Intel, backup, and drive formats

Reader Michael Jones has walked through the fire and emerged a more enlightened soul. He seeks only a tiny bit of additional information to complete his quest for an Intel-compatible Time Machine backup drive. He writes:

I have been a Windows user all my life and my Acer laptop hard drive crashed. I replaced my machine with a new Apple laptop, which I love. DriveSavers recovered my photos to an external hard drive that could work with both a Mac and a PC. I was able to download all my pictures onto my new Apple, but they told me I needed to reformat the drive to be optimal for backing up a Mac. What is the best format for the Mac OS and what resources can I use to help me do it?

I’m going to assume that your new Apple laptop is really a new Apple laptop, meaning that it’s a MacBook or MacBook Pro, both of which contain Intel processors. For a Time Machine drive connected to an Intel Mac, Apple recommends that you use a GUID partition type. (Those with PowerPC Macs should use the Apple Partition Map scheme.)

To impose this partition type on the drive, launch Disk Utility (found at /Applications/Utilities), select the drive in the resulting Disk Utility window, and click the Partition tab.

From the pop-up menu labeled Current, choose the number of partitions you’d like on the drive (1 Partition is perfectly acceptable if you want to create just a single volume). Now click the Options button. In the sheet that appears, choose GUID Partition Table. Click OK to dismiss the sheet. Click Apply and the drive will be reformatted with the GUID partition scheme.

Note: When you reformat that drive, you erase everything on it. Be sure you’ve copied everything you want off that drive before you do this.

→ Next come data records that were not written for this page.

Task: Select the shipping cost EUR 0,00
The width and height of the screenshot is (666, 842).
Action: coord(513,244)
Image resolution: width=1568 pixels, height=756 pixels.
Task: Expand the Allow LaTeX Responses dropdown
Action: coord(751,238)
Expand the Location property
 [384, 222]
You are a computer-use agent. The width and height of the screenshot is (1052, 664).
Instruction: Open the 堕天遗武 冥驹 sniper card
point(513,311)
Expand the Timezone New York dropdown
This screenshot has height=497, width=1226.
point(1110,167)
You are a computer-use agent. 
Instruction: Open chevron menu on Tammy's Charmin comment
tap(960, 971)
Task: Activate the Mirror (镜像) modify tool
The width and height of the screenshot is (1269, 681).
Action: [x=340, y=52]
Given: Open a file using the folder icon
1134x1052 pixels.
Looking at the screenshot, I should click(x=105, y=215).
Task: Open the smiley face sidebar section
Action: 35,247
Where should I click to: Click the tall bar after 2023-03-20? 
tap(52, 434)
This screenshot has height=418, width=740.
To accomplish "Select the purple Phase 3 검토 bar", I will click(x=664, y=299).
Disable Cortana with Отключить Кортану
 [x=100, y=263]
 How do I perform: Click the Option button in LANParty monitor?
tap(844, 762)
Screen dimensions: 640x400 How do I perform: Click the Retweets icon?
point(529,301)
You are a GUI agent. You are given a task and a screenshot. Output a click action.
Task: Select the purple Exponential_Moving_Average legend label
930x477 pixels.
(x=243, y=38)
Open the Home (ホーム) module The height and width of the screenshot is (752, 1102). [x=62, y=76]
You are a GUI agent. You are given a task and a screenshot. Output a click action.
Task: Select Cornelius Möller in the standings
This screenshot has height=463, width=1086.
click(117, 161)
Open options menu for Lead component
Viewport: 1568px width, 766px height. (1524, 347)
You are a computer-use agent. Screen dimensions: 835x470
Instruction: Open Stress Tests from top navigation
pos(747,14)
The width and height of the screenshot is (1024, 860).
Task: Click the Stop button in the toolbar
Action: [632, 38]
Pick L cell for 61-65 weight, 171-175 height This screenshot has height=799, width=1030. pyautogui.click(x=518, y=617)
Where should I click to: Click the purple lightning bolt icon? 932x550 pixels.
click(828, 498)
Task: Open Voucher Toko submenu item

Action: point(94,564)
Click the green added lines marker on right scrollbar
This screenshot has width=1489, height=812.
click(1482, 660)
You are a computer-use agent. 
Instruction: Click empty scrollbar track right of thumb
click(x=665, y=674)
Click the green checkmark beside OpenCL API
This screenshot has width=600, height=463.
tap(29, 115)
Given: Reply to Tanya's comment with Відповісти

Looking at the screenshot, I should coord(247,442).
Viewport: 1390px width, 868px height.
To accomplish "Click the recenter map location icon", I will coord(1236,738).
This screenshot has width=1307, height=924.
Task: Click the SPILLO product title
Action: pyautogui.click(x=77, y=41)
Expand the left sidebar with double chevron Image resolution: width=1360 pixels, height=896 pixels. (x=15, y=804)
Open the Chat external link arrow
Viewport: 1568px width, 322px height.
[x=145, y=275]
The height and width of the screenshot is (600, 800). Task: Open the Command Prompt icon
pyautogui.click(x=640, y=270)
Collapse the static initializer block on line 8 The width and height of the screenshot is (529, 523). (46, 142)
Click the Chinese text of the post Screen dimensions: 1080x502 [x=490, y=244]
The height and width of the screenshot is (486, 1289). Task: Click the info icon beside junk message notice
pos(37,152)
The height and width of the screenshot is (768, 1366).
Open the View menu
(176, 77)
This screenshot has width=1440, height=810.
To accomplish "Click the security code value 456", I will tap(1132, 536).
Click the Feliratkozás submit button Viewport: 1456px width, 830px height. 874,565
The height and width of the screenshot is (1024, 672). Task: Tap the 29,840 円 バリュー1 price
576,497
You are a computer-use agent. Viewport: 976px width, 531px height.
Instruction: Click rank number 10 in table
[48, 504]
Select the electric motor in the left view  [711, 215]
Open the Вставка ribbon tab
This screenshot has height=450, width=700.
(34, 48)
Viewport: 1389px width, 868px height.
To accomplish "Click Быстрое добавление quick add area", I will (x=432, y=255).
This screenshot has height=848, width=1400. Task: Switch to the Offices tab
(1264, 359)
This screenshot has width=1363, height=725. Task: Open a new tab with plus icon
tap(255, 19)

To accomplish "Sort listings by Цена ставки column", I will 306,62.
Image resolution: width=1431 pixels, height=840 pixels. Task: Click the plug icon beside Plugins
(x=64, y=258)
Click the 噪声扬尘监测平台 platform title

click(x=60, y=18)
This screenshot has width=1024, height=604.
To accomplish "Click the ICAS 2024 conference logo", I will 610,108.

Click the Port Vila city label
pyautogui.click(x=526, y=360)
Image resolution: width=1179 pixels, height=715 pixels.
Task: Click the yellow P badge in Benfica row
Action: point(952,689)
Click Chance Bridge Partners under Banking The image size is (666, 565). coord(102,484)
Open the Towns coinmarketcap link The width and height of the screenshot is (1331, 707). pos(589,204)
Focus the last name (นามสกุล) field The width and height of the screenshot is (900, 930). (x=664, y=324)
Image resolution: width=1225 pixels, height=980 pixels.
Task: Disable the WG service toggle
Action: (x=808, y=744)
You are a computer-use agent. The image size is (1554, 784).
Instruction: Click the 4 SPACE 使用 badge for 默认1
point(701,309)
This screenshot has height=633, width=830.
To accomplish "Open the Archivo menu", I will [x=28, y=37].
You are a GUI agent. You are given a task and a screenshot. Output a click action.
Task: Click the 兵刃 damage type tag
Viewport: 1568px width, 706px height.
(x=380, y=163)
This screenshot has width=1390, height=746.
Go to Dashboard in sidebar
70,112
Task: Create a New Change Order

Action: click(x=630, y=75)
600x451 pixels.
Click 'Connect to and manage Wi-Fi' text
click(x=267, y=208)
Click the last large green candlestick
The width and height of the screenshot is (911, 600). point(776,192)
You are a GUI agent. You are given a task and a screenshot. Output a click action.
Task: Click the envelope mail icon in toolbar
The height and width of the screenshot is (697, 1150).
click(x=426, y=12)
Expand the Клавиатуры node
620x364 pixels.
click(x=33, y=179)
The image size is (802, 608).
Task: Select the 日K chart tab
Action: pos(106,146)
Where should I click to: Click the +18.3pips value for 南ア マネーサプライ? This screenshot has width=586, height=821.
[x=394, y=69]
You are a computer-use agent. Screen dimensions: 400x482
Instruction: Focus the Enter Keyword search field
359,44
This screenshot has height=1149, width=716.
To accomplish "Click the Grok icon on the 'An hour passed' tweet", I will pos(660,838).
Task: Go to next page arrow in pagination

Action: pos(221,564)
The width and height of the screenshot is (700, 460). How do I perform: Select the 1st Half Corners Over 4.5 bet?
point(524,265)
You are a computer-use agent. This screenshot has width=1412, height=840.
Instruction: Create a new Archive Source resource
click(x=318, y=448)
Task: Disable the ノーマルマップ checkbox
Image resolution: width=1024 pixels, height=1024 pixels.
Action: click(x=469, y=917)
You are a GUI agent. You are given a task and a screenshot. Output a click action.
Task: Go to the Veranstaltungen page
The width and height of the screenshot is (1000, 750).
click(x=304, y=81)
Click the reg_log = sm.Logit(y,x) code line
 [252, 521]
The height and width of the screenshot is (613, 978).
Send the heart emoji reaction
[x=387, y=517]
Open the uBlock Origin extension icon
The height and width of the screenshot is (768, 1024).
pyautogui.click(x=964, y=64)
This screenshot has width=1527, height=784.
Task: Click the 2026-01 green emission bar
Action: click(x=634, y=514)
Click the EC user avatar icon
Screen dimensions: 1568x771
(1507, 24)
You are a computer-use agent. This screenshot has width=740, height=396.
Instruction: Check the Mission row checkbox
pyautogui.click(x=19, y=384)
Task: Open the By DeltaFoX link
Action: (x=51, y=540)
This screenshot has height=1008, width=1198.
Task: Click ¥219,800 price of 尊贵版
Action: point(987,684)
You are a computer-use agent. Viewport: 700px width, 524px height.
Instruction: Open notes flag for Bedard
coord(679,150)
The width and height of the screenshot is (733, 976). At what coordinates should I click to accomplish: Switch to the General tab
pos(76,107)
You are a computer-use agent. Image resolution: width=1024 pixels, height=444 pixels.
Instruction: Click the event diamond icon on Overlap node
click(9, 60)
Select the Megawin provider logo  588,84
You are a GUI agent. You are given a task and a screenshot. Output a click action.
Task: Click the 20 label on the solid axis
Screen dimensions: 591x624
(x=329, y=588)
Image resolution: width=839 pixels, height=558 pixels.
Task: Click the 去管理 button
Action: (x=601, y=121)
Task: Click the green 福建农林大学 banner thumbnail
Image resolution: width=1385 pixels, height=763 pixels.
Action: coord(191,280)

Another note: You’ll go through this same process if you’re formatting a drive that was originally used with a PowerPC Mac for use when booting an Intel Mac. For example, I had a FireWire drive that I used with my Power Mac G5. In the early days of Leopard, I wanted to install OS X 10.5 on this drive so I could take the new OS for a spin without committing my Mac Pro’s internal drive to it. Although my Mac Pro could use this drive for external storage, when I attempted to install Leopard on it, I was told that, as it was connected to an Intel Mac, I must use the GUID partition scheme. This I did and the installation proceeded in hitchless fashion.